__EXERCISE DESCRIPTION__
Reproduce every line in the listing that contains the word "field".

__RECORD EXTRACTS__
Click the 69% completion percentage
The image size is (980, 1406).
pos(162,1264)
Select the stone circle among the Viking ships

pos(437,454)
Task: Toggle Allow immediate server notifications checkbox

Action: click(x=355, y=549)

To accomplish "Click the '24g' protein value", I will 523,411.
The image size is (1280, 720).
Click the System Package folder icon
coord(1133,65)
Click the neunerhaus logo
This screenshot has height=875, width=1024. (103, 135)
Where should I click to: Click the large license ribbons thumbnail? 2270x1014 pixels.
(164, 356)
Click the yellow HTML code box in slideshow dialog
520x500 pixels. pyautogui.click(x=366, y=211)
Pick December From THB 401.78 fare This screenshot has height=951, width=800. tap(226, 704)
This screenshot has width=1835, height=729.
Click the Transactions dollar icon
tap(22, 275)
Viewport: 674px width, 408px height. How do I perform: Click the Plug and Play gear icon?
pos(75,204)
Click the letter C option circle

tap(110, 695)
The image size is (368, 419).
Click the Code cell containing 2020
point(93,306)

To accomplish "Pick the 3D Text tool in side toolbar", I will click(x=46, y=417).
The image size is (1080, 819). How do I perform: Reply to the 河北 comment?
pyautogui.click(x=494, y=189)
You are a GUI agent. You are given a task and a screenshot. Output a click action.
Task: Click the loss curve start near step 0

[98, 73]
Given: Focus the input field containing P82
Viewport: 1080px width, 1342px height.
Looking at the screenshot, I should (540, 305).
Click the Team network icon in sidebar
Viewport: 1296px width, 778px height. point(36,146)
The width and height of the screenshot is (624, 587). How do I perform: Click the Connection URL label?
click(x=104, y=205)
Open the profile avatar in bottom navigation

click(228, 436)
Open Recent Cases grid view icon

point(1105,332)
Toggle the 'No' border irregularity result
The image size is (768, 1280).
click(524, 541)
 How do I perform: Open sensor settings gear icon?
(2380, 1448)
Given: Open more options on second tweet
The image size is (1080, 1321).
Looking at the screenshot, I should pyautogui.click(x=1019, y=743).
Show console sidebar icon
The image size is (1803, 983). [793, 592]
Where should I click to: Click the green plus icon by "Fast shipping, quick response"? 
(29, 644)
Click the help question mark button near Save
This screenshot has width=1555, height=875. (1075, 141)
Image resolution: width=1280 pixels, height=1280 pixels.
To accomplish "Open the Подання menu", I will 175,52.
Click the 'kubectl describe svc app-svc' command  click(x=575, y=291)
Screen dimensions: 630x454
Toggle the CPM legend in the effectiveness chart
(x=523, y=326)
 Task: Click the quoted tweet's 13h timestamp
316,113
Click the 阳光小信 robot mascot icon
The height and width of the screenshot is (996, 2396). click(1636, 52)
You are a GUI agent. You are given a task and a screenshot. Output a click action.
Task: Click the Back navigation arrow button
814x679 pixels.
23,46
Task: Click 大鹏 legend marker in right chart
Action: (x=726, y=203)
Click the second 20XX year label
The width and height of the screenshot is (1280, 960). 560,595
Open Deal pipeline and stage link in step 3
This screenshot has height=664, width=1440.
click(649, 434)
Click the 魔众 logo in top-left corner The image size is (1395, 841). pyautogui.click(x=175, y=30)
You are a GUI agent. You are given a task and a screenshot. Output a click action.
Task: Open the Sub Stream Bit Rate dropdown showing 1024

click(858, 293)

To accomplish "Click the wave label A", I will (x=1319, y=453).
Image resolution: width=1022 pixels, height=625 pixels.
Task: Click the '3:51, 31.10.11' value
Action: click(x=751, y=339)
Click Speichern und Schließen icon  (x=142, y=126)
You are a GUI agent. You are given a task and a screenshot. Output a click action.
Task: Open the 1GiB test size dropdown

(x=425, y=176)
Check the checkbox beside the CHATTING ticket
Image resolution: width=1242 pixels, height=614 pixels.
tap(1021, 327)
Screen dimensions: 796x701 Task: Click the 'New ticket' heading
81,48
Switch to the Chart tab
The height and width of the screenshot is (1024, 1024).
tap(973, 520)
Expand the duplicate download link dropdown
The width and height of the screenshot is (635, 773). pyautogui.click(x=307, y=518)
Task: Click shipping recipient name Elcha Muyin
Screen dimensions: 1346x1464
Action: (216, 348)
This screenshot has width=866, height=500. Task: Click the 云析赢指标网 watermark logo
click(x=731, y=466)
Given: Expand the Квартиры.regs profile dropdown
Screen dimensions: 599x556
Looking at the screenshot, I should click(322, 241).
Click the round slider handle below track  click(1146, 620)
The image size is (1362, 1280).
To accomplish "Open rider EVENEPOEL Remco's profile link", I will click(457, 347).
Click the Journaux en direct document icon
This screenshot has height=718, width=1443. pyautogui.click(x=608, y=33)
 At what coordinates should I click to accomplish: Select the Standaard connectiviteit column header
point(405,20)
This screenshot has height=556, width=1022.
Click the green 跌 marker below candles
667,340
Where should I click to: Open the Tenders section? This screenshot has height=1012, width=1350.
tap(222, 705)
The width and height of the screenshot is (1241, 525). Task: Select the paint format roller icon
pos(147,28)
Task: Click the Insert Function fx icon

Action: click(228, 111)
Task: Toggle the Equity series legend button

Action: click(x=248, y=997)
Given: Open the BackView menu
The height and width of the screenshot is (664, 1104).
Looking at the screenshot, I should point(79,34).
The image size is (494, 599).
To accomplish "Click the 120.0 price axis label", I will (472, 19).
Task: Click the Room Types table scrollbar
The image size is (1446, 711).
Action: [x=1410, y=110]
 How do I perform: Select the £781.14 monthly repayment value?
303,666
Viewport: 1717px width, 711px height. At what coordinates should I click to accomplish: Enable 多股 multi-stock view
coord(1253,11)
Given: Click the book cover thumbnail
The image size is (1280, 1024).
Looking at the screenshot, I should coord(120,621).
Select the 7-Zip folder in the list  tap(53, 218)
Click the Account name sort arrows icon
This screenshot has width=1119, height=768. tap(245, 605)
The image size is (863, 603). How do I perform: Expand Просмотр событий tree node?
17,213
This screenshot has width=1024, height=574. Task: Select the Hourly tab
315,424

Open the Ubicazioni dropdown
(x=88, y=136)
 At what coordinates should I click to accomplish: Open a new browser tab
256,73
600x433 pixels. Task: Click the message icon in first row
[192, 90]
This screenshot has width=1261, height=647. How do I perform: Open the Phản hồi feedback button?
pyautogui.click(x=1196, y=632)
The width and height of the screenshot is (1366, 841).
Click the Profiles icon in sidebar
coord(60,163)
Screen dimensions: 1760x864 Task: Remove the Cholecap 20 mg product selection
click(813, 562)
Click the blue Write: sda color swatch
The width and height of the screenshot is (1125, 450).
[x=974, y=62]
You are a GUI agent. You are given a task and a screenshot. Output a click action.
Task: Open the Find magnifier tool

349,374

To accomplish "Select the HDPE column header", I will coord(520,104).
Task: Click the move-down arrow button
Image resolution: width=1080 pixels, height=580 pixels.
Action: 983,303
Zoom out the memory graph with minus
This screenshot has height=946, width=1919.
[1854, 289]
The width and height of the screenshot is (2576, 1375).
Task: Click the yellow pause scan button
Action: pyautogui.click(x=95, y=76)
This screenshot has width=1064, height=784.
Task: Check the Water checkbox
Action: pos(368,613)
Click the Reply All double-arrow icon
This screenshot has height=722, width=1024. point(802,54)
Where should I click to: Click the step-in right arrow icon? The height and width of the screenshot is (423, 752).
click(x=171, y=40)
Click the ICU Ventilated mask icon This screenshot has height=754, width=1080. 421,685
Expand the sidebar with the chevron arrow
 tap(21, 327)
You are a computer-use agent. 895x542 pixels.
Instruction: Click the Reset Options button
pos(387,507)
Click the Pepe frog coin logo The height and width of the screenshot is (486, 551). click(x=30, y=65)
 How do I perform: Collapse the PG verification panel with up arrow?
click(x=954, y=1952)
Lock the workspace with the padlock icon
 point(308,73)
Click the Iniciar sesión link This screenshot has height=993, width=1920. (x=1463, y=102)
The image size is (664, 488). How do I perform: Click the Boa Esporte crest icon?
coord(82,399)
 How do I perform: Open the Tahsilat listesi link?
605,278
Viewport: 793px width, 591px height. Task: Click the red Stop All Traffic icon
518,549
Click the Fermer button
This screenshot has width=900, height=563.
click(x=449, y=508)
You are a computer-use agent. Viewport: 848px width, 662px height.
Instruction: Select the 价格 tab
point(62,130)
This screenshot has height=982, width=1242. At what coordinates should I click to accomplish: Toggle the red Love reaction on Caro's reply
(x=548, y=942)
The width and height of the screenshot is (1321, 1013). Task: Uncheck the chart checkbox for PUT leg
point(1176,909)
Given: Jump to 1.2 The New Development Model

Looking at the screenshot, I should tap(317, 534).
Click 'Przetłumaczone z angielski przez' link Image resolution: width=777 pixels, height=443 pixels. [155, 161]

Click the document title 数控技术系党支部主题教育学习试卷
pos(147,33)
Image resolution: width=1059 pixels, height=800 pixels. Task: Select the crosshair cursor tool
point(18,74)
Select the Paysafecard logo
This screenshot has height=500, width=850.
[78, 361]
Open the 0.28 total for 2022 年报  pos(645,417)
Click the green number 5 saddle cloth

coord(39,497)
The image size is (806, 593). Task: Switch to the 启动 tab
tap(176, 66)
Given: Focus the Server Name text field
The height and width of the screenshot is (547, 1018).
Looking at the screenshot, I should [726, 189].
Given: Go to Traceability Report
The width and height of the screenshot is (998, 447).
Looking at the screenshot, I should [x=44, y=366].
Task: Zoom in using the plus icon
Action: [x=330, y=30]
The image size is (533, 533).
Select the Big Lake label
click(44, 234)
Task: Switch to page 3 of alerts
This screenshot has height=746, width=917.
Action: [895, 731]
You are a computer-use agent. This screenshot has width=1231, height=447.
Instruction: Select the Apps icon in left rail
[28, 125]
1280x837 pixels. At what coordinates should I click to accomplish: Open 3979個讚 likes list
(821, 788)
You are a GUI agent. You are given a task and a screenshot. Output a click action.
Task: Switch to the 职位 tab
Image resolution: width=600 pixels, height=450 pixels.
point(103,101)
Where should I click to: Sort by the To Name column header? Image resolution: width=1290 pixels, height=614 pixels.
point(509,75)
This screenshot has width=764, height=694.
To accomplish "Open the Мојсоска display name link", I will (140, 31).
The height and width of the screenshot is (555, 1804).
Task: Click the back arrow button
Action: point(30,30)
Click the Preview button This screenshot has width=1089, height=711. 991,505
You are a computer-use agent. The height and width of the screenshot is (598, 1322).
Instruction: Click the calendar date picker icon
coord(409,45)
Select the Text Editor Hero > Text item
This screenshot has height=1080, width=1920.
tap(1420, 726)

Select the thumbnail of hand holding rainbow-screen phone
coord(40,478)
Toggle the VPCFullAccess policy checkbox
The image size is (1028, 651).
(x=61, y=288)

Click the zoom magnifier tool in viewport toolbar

__TASK RESPONSE__
Given: Focus the input field containing P82
Given: Focus the Server Name text field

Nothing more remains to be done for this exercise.